• [Collected data]
+-------+

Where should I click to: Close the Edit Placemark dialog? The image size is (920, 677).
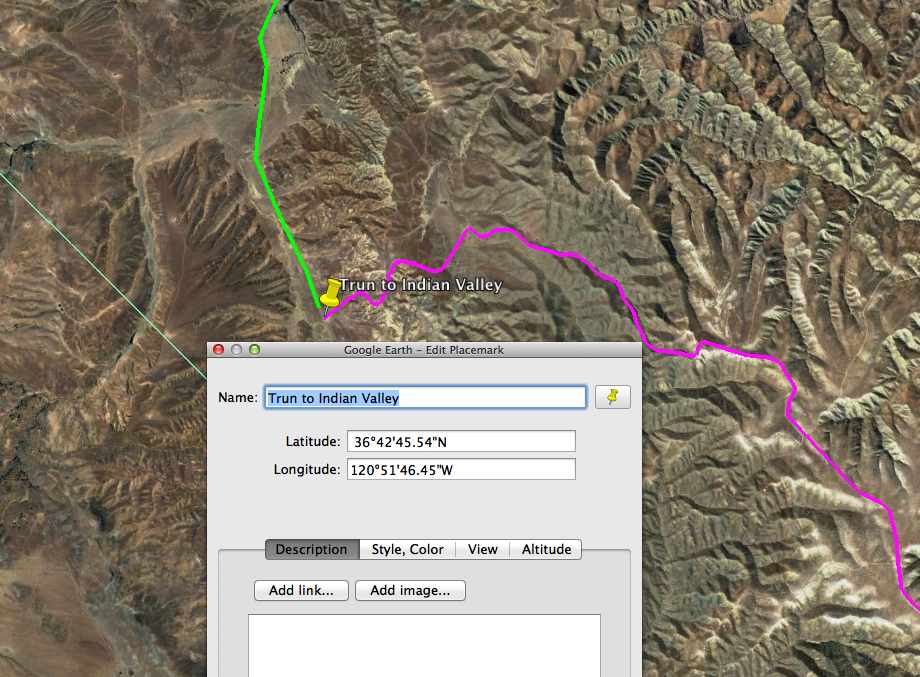[x=219, y=350]
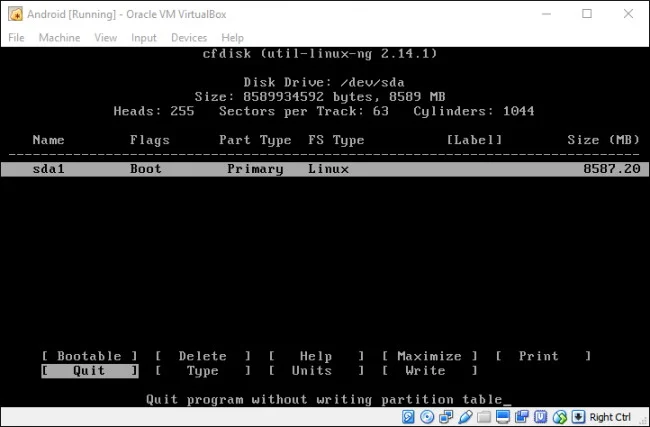This screenshot has height=427, width=650.
Task: Toggle the Bootable flag option
Action: pyautogui.click(x=89, y=356)
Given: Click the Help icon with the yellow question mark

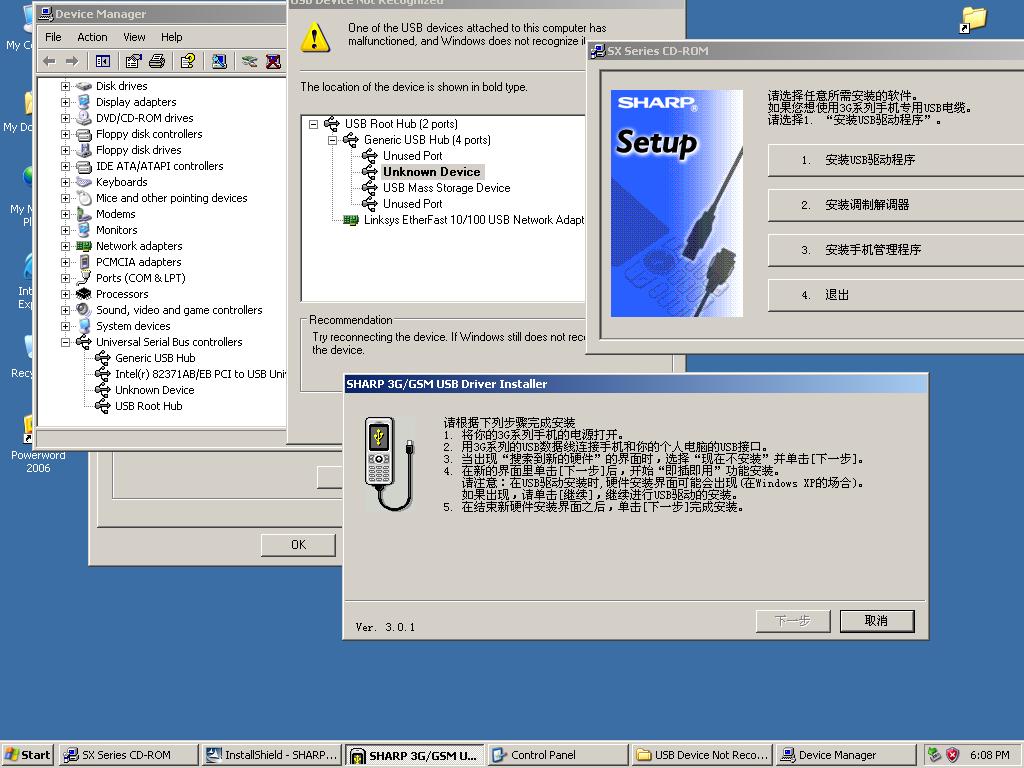Looking at the screenshot, I should click(x=187, y=62).
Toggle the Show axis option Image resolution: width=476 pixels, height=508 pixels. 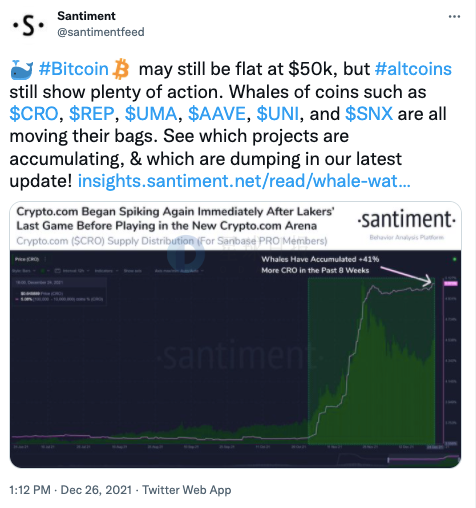click(x=133, y=271)
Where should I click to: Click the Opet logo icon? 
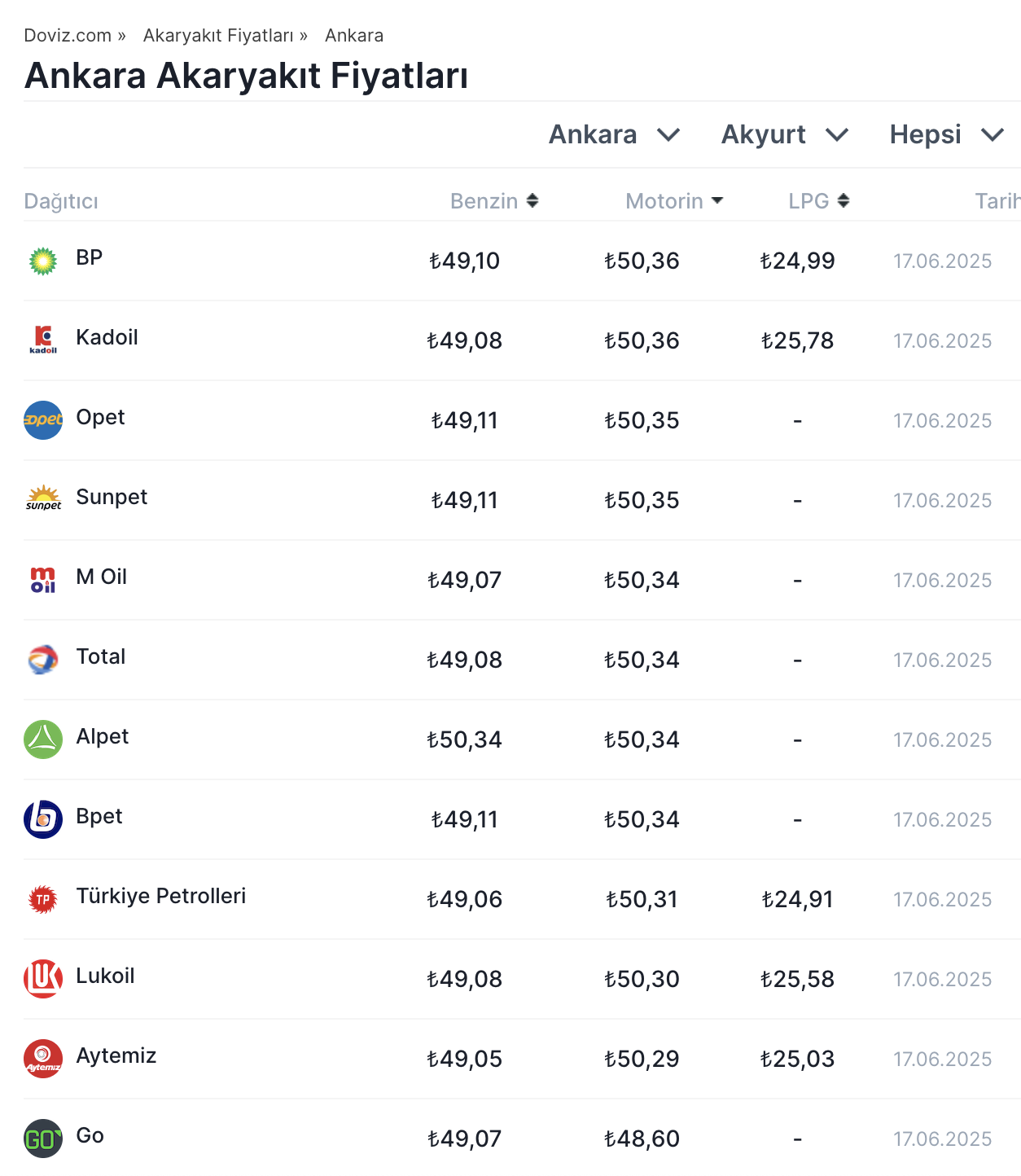tap(43, 420)
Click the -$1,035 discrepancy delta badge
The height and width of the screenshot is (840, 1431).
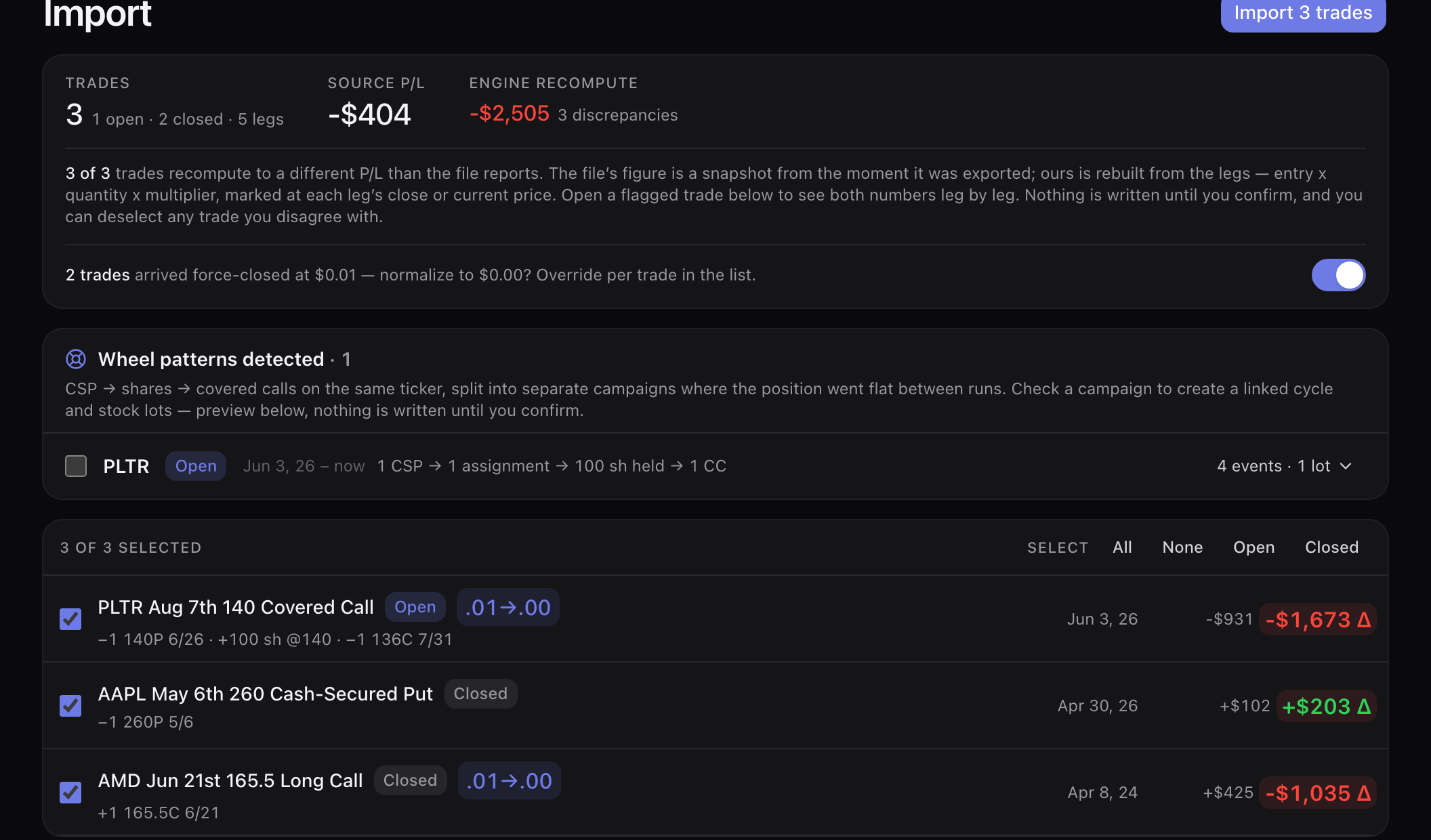(x=1318, y=793)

+-------+

• [WORK TASK] The exact lines from the one containing "The height and" through the end of the data are to be copied, with both ends kept and pictures left out.

• [TASK ANSWER]
The height and width of the screenshot is (840, 1431).
(x=1318, y=793)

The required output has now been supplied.